ABSTRACT
LFCS (Design and Verification of Large Floating Coastal Structures) is a research project, funded by the Research Council of Norway, focused on producing recommendations for design of large coastal structures and developing methods and tools for hydroelastic analysis of coastal structures in spatially inhomogeneous environmental conditions and bathymetry.
This paper provides a presentation of the project, and a summary of the related review work on environmental, loads, structural, mooring and physical scaled model tests. Focus is set on floating bridges for fjord crossings. Scaled physical model tests for a floating bridge at SINTEF Ocean's ocean basin (80m × 50m) for March 2020 are in preparation and it is expected that highlights of this activity can also be presented during the presentation at the conference.

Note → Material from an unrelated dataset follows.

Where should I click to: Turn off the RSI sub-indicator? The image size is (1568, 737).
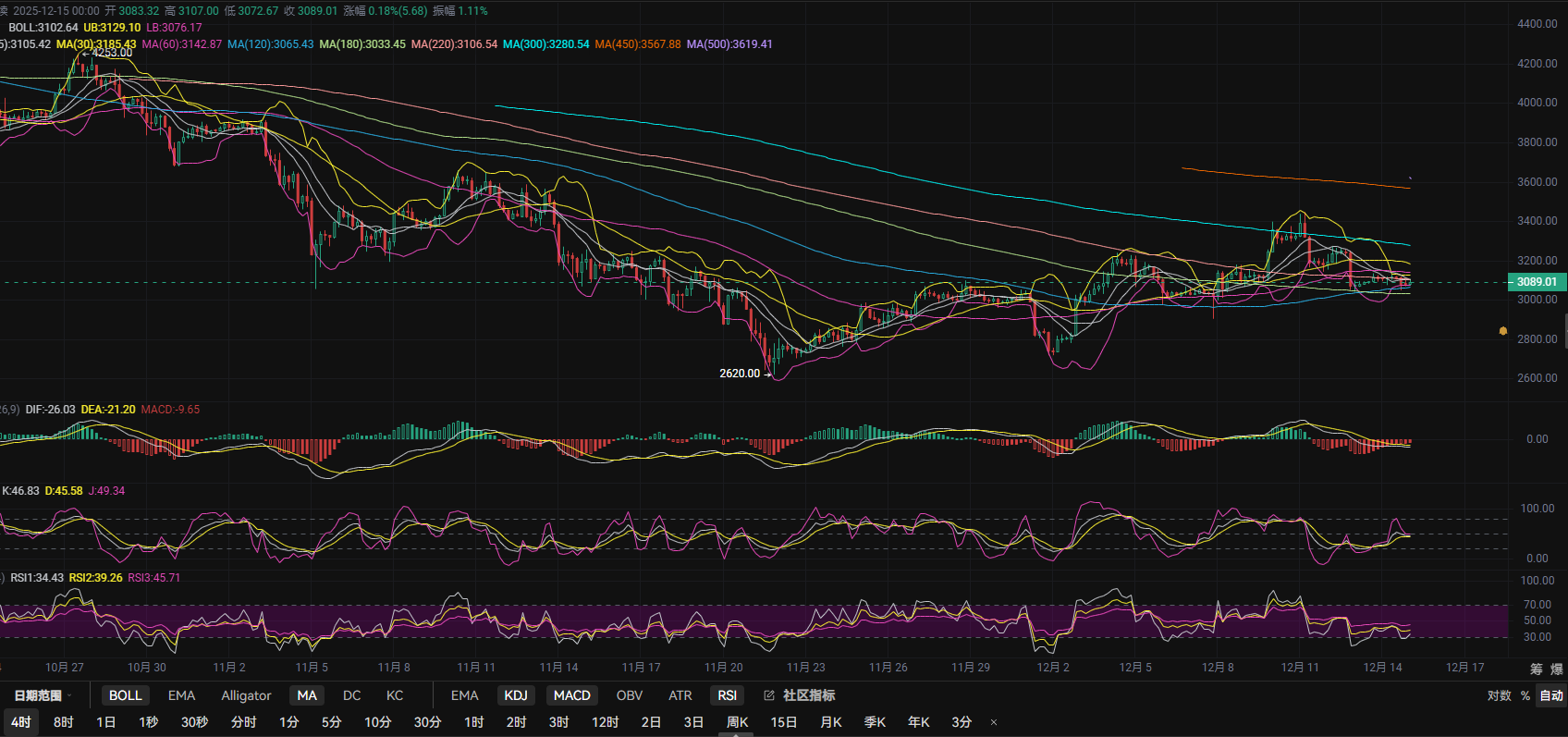pos(727,695)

Established design and analysis methods for floating structures are based on wave field models that are uniform over the structure. In current design of offshore structures these methods are applied to large rigid bodies as well as systems of interconnected bodies. Considering large floating coastal structures for fjord crossings and near-shore development, every component of environmental loading can vary over the structure; waves can be very different at the two sides of a fjord, wind will be influenced by local topography and current will vary with local bathymetry. The simplest way of dealing with this inhomogeneity is to apply the worst environmental condition to the whole structure. Instinctively this may be taken as conservative. However, in some cases, the uniform load assumption may not be conservative, e.g. in the case of horizontal forces towards the convex side of a curved bridge. The large dimensions (typically 2-4 km for fjord crossing floating bridges) will cause the structure to be quite flexible, and the coupling between the structural deflection and water movement due to waves and current (hydroelasticity) will not be negligible as in the case of traditional rigid bodies, and this interaction may become crucial.